In his next cartoon Willoughby would become less fat, but not smarter. Luckily not, for his all too late insights, which he shares with the audience, absolutely form the character’s main attraction. At MGM Avery would more or less return to the character in ‘Lonesome Lenny’ (1946). Willoughby’s “Which way did he go, George? Which way did he go?” would become a catch phrase, and was also used by Lenny in that latter cartoon.

‘Of Fox and Hounds’ features high production values. It opens with a very realistic image of a hunter, followed by a beautiful shot of horses and hounds silhouetted against the morning sun. The cartoon also features remarkable oil paintings that provide great realistic backgrounds in the best academic tradition, which make all the nonsense staged in front of it more believable.

Unfortunately, the cartoon is a little too slow to be an all time winner. Avery clearly was still experimenting with timing, and in this cartoon in particular he juxtaposes slow scenes to lightning fast action, especially in the parts featuring the bear. ‘Of Fox and Hounds’ may be no classic, it’s an important entry in the evolution of Tex Avery’s films, the Warner Bros. style, and the chase cartoon in general.

Watch ‘Of Fox and Hounds’ yourself and tell me what you think:

‘Of Fox and Hounds’ is available on the French DVD set ‘Tex Avery’

Director: Chuck Jones
Release Date: April 12, 1941
Stars: Sniffles
Rating: ★★
Review:

Toy Trouble © Warner Bros.‘Toy Trouble’ marks the return of Sniffles’s friend the bookworm, from ‘Sniffles and the Bookworm’ (1939) and ‘The Egg Collector’ (1940).

This time the two friends snoop around in the toy collection of a department store. All goes well until the duo encounters a cat.

Like Sniffles himself, the bookworm is more cute than funny, and like most Sniffles cartoons this short suffers from a terrible slowness. The result is a rather tiresome watch. Nevertheless, it contains a nice scene in which Sniffles hides in a row of Porky Pig dolls, predating a similar scene in the Tom & Jerry cartoon ‘The Night Before Christmas’ by eight months. There’s also a mechanical duck, which accounts for some gags that look all the way forward to the elaborate gags of Chuck Jones’s Roadrunner and Tom & Jerry cartoons.

Watch ‘Toy Trouble’ yourself and tell me what you think:

‘Toy Trouble’ is available on the Blu-Ray set ‘Looney Tunes Mouse Chronicles: The Chuck Jones Collection’

Director: Chuck Jones
Release Date: February 1, 1941
Stars: Sniffles
Rating: ★★★½
Review:

Sniffles Bells the Cat © Warner Bros.In the seventh of twelve Sniffles cartoons Sniffles suddenly has a number of lookalikes, who are as annoying as the title character himself.

In the opening scene we watch them all fleeing from a cat. When Sniffles wishes out loud that the cat should have a bell, the others immediately put him on the job.

Like other Sniffles cartoons, ‘Sniffles Bells the Cat’ is slow and pretty unfunny. Yet the chase scenes show some beautiful background art, emphasizing the vastness of the house for a little mouse like Sniffles. Moreover, Carl Stalling’s music is extraordinarily beautiful in this cartoon.

→ DATASET CONTENT
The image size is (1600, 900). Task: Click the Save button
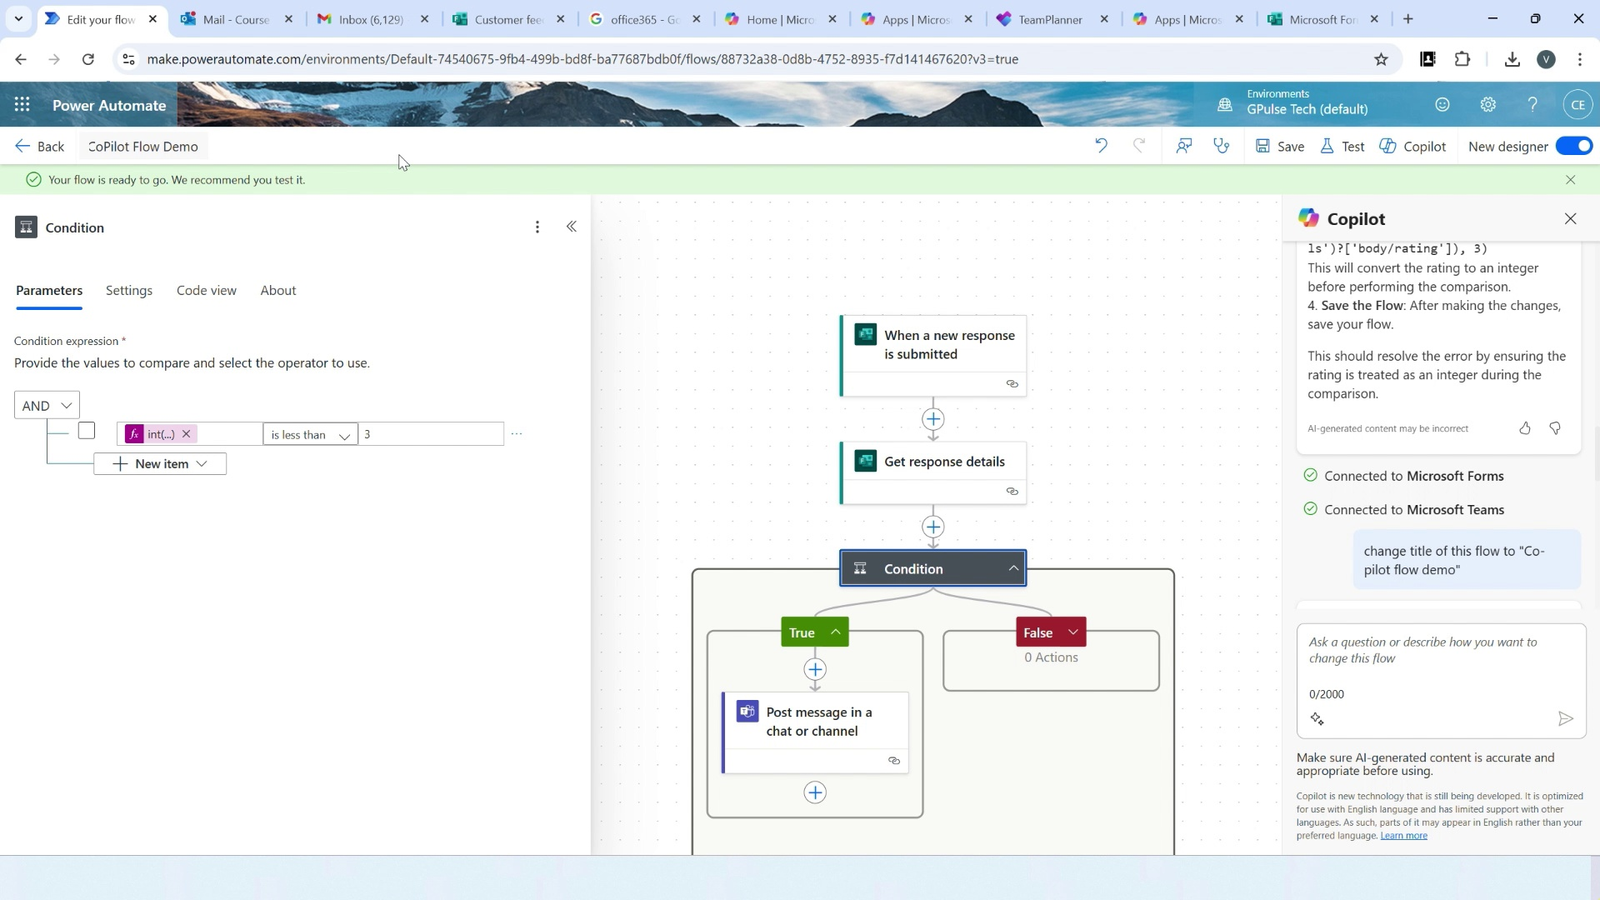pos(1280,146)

--

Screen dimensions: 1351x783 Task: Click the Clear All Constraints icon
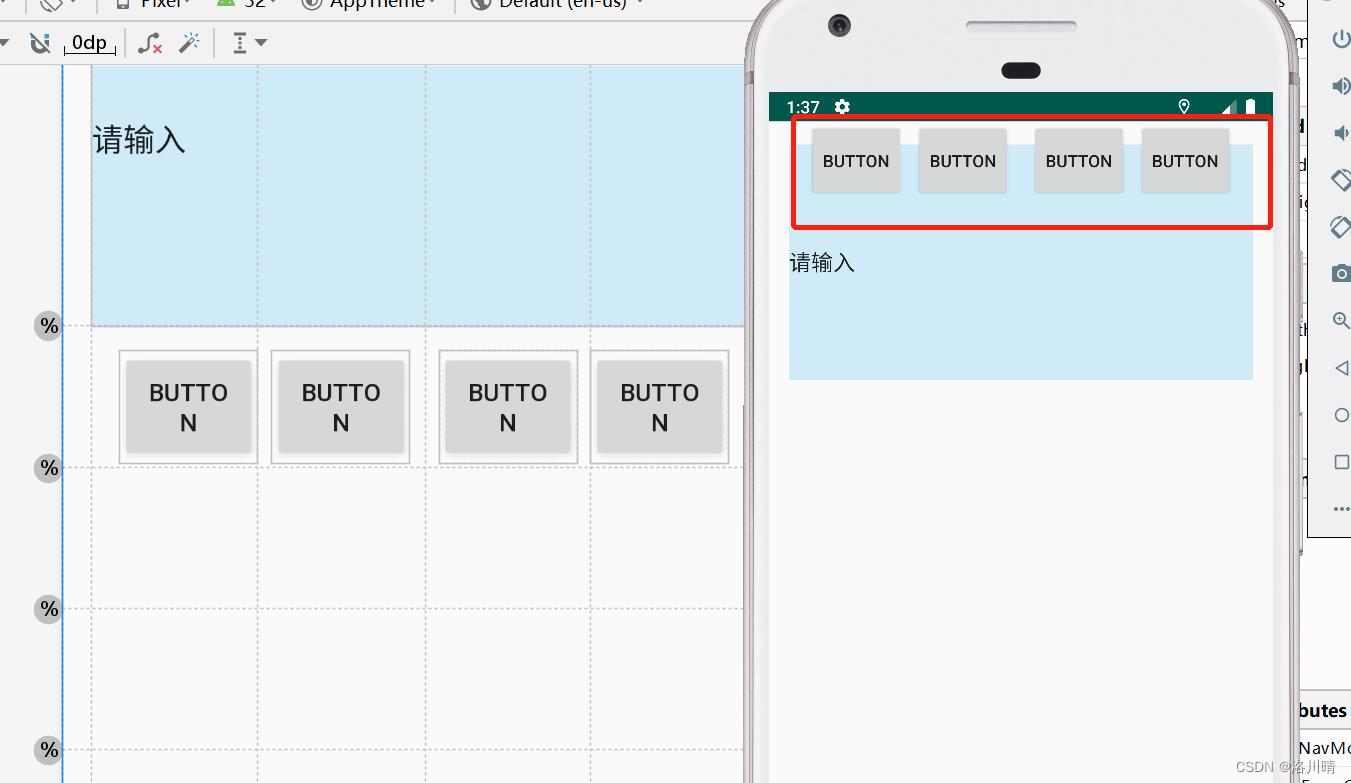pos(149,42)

* * *

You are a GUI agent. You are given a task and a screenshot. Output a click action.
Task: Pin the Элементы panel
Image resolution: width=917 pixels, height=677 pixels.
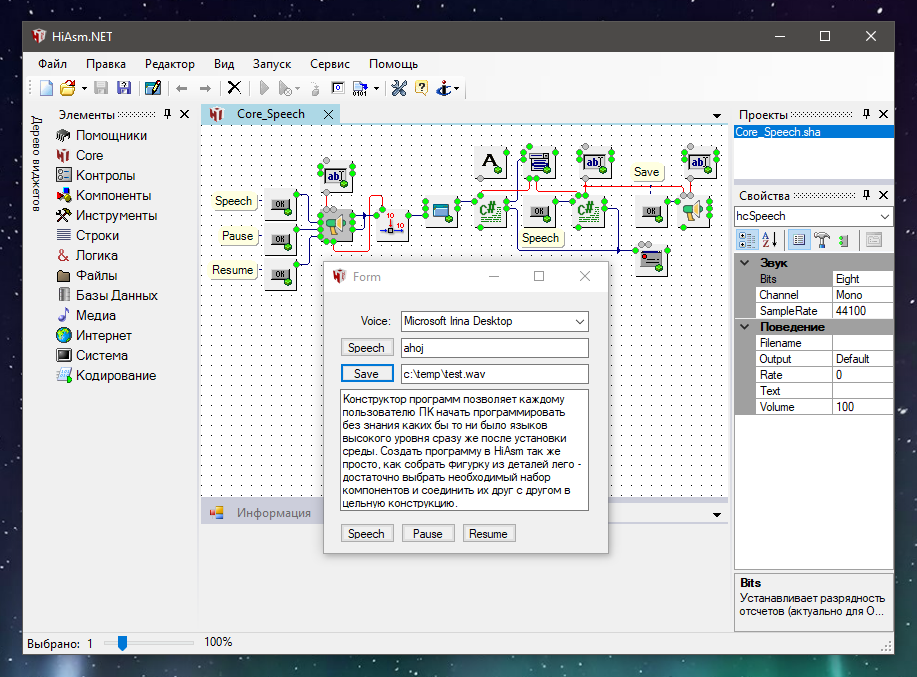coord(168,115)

→ CHALLENGES
**1)** List every cartoon title mentioned in the cartoon reviews, including those named only in passing.
**2)** Continue the cartoon reviews from the point where they end.

→ ANSWERS FOR THIS EXERCISE
**1)** 'Lonesome Lenny', 'Of Fox and Hounds', 'Toy Trouble', 'Sniffles and the Bookworm', 'The Egg Collector', 'The Night Before Christmas', 'Sniffles Bells the Cat'

**2)**
However, the cartoon is most important in the development of Jones’s mature style. Like in ‘Bedtime for Sniffles’ Jones excels in giving the cute little character a surprisingly broad range of emotions, especially when Sniffles realizes he has to tie the bell to the cat himself. This scene is the undisputed highlight of the cartoon and shows that even at this early stage Jones knew hardly an equal in handling facial expressions. The cat, too, is animated delightfully when he performs the old shell game with considerable deftness. These two scenes contain the seeds of more to come, and make the cartoon one of Sniffles’s best, despite its slugged pace.

Watch ‘Sniffles Bells the Cat’ yourself and tell me what you think:

‘Sniffles Bells the Cat’ is available on the Blu-Ray set ‘Looney Tunes Mouse Chronicles: The Chuck Jones Collection’

Director: Chuck Jones
Release Date: November 23, 1940
Stars: Sniffles
Rating: ★★★½
Review:

Bedtime for Sniffles © Warner Bros.This Christmas cartoon opens with a stunning scene in which the camera zooms over a winter village scene. ‘Bedtime for Sniffles’ may not be a ‘Pinocchio’, this is still a very atmospheric opening intro to the Christmas spirited cartoon.

Cut to Sniffles, who wants to stay awake until Santa comes. Unfortunately the radio plays a lullaby, drowsing our cute little hero.

Because this is a cartoon about the familiar problem of trying to stay awake despite a desire to sleep, this is a more entertaining short than most other Sniffles cartoons, and a great antecedent to the classic Tom & Jerry cartoon ‘Sleepy Time Tom’ (1951), which covers similar grounds. The animation of Sniffles’s eyes when he tries to stay awake, is priceless, and is an early showcase of Jones’s upcoming mastery of facial expressions. Sniffles’s reluctant walk into bed, too, points forward to Jones’s mature style.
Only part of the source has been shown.